Four innovative, hard-working Missouri farm families were recognized by Missouri Governor Jay Nixon last week. They each received the Governor's Award for Agricultural Achievement, which honors outstanding farmers, growers and processors in a variety of agriculture commodities.
"Agriculture has always been, and will always be the heart of Missouri's economy; and operations like these farms are the reason why," Gov. Nixon said during his farm visits Oct. 12-13. "Missouri farmers feed a hungry world, and they help strengthen America's energy independence. Farmers also create jobs and support our economy."
Enterprising grazing dairy
During a visit to Randy Mooney's M&M Dairy in Rogersville, Nixon toured the dairy and presented Mooney with the award certificate recognizing his hard work and accomplishments.
Mooney, his wife, Jan, and partner Kent Miller milk 300 dairy cows at M&M Dairy, which utilizes an innovative grass-based dairy system. This pasture management system was adopted in 1992 and is designed to maximize forage use by intensively managing plant growth and grazing time.
Mooney is an active leader in the dairy industry. He chairs the Dairy Farmers of America Inc. board of directors and the National Milk Producers Federation, and also serves on the Missouri State Milk Board. He was presented with the 2009 Dairy Leadership Award by the Missouri Dairy Hall of Honors.

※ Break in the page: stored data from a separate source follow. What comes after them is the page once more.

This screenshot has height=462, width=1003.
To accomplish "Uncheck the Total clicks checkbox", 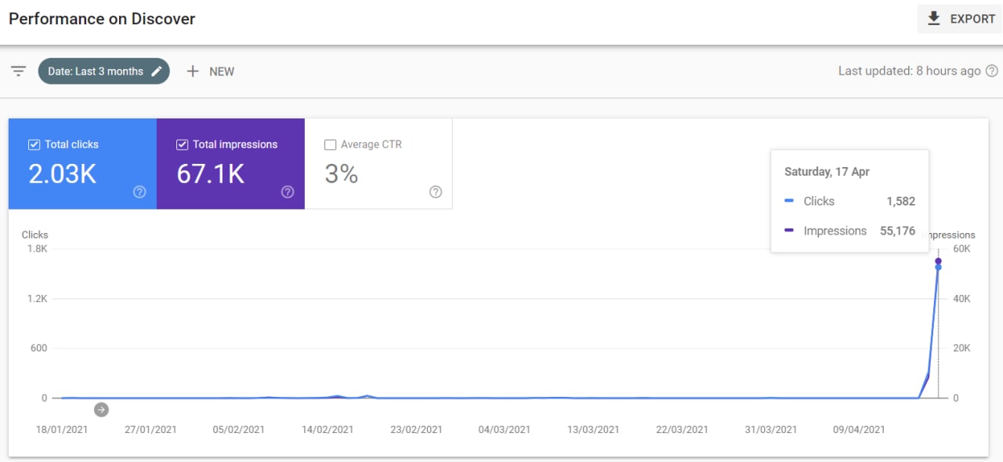I will coord(34,144).
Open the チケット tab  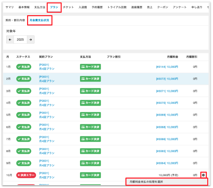(69, 7)
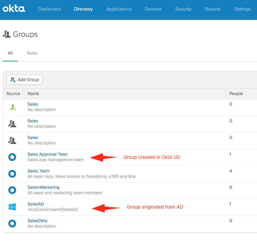Click the green source icon of the first Sales group
Screen dimensions: 257x245
click(x=12, y=107)
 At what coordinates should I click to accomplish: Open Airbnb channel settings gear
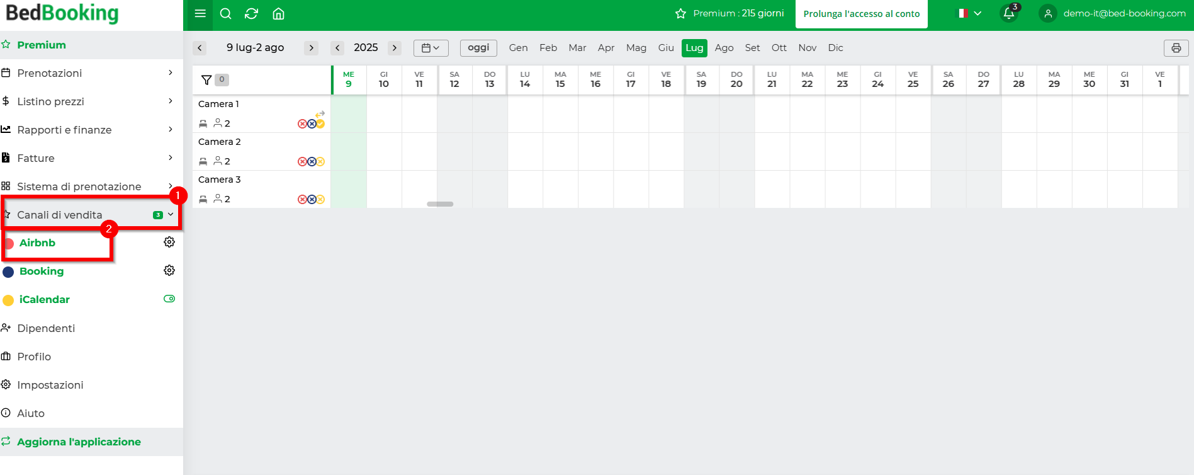pos(169,242)
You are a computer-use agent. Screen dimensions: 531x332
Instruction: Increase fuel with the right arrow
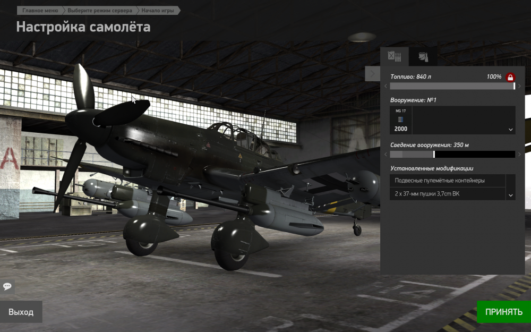519,86

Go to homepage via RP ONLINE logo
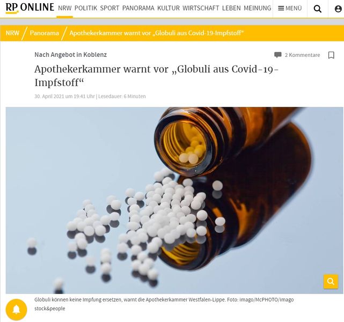coord(30,8)
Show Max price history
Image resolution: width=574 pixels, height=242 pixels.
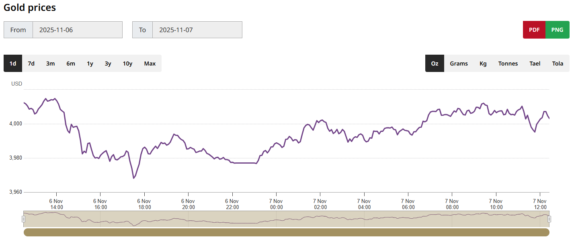tap(150, 64)
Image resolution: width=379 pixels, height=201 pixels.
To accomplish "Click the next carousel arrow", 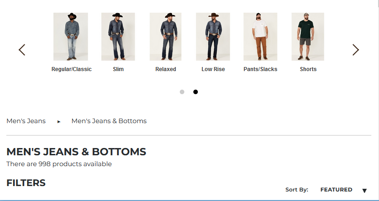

Thiel family farm – Growing confidence in corn
Gov. Nixon recognized members of Thiel Farms on Oct. 12 for their longstanding advocacy on behalf of the state's corn producers. Located near Malta Bend in Saline County, the Thiel family was presented with their achievement award during a press conference held at their farm.
Thiel Farms is comprised of Don and Barbara Thiel, sons Donnie and Billy Thiel, and nephew Bryan Thiel. Billy is president of the Missouri Corn Growers Association.
"As corn growers we need to keep sharing our stories with the people making decisions that impact our daily lives," said Billy Thiel. "We want people to better understand how advancements in today's farming practices are helping growers produce a safe, abundant crop for families all over the world."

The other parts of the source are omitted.